ETF managed strategists continued to attract assets in the second half of last year, according to Morningstar.

In its ETF Managed Portfolio Landscape Report for the third quarter of 2017, Morningstar’s analysts found that total assets in ETF managed strategies increased by $4 billion, or 3.7 percent over that period.

Morningstar defines ETF managed portfolios as any strategy that has at least half of its assets invested in ETFs. Through September 2017, the firm’s analysts were tracking 1,091 strategies from 179 firms encompassing more than $111 billion in assets.
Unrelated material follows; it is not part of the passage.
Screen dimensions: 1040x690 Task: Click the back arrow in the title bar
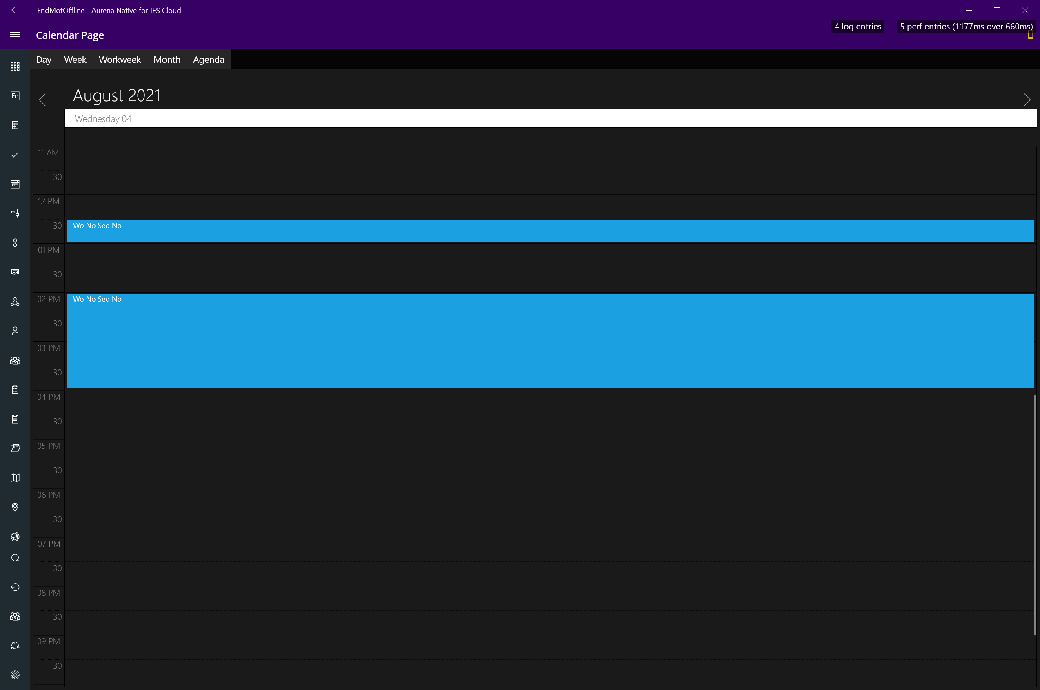tap(15, 10)
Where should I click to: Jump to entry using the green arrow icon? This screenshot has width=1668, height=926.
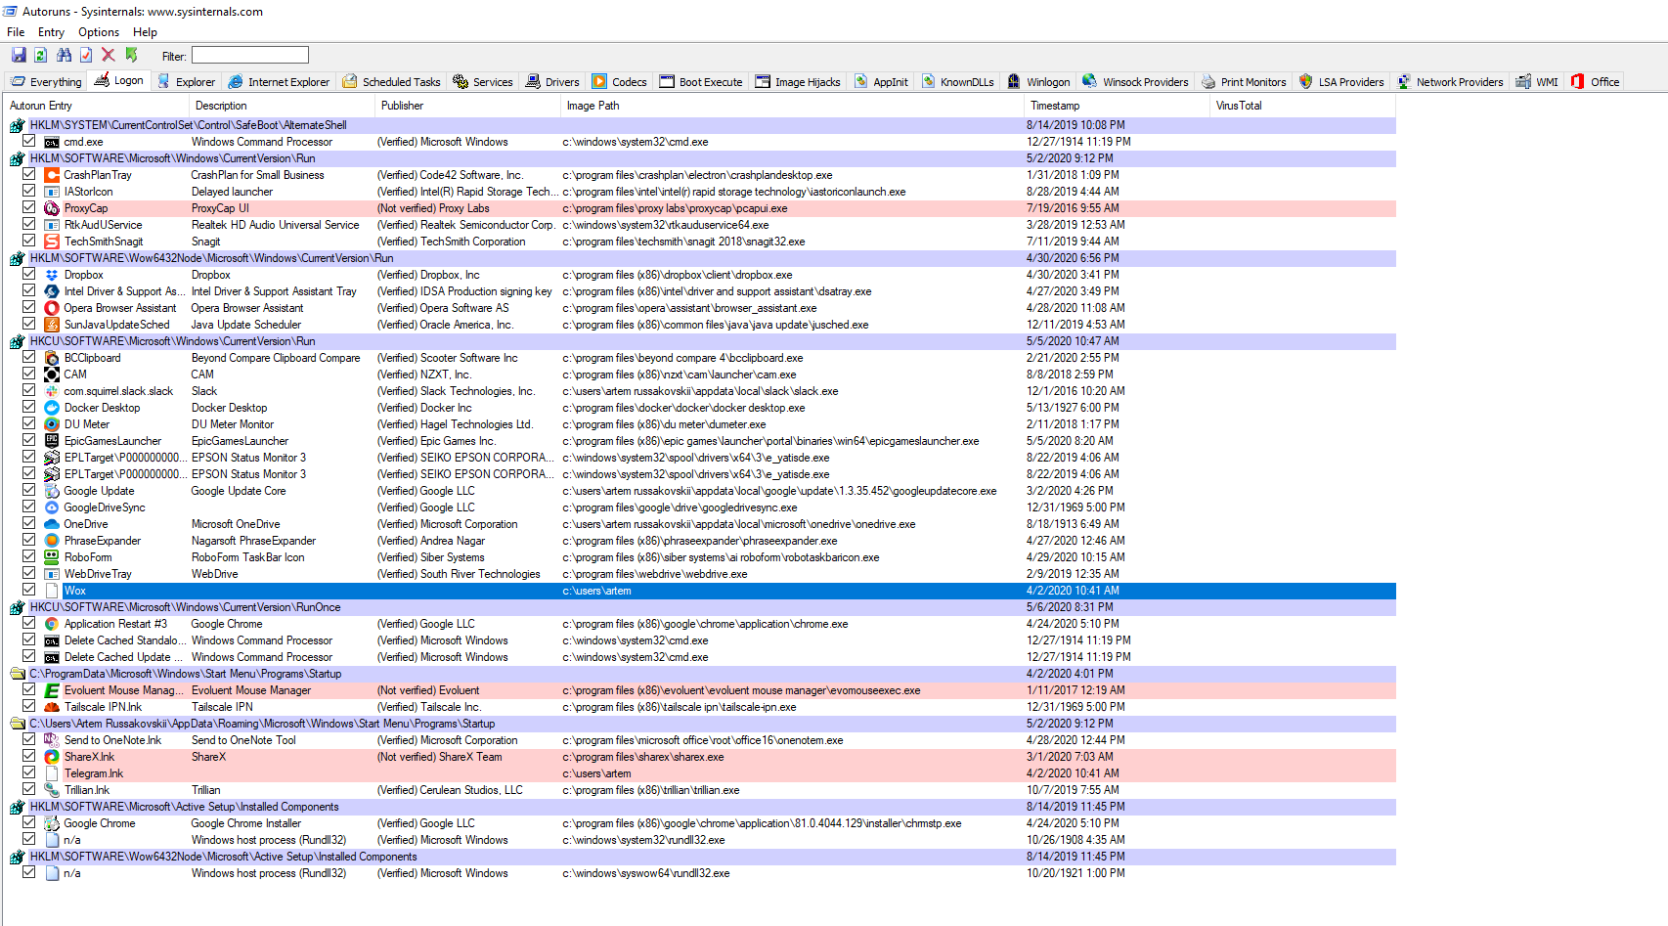pyautogui.click(x=130, y=55)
Vanguard remains the largest provider of managed ETF portfolios, with its strategies accounting for $9.1 billion in AUM as of Sept. 30. Their closest competition came from Windhaven Investment Management, owned by Schwab Investment Management, which had approximately $8 billion in assets within its ETF managed strategies.

BlackRock enjoyed the greatest quarterly growth, adding nearly $1.3 billion in assets to its strategies to become the third largest provider of ETF managed strategies at more than $7.2 billion AUM. Clark Capital Management Group experienced the second greatest quarterly growth, adding nearly $811 million in assets for an approximate total of $5.4 billion in AUM as of Sept. 30, 2017

Strategies run by the five largest firms in Morningstar’s analysis accounted for $4.8 billion of asset growth, and newly launched and tracked strategies contributed $4 billion in assets to the ETF managed portfolio landscape.

Some of the asset growth within Morningstar’s analysis was offset by the removal of several large strategies from its list, the largest being two UBS global tactical allocation strategies accounting for more than $1 billion in assets.

Global all-asset strategies now account for 37 percent of the assets in ETF managed portfolios, the largest single category. While the median global all-asset strategy performed similarly to its benchmarks in the third quarter, Morningstar notes that ETF managed strategies still tended to lag their benchmarks on a trailing one-year basis.

Most U.S. and global equity ETF managed strategies fell short of their benchmark across every trailing period, according to Morningstar. The median U.S. equity strategy lagged its benchmark index by at least 3 percentage points across trailing one-, three- and five-year periods.

Five of the 20 fastest-growing strategies in the third quarter of 2017 were traditional stock-bond strategic asset allocation portfolios, continuing a shift that Morningstar believes was caused by the failure of several highly tactical managed strategies a few years ago.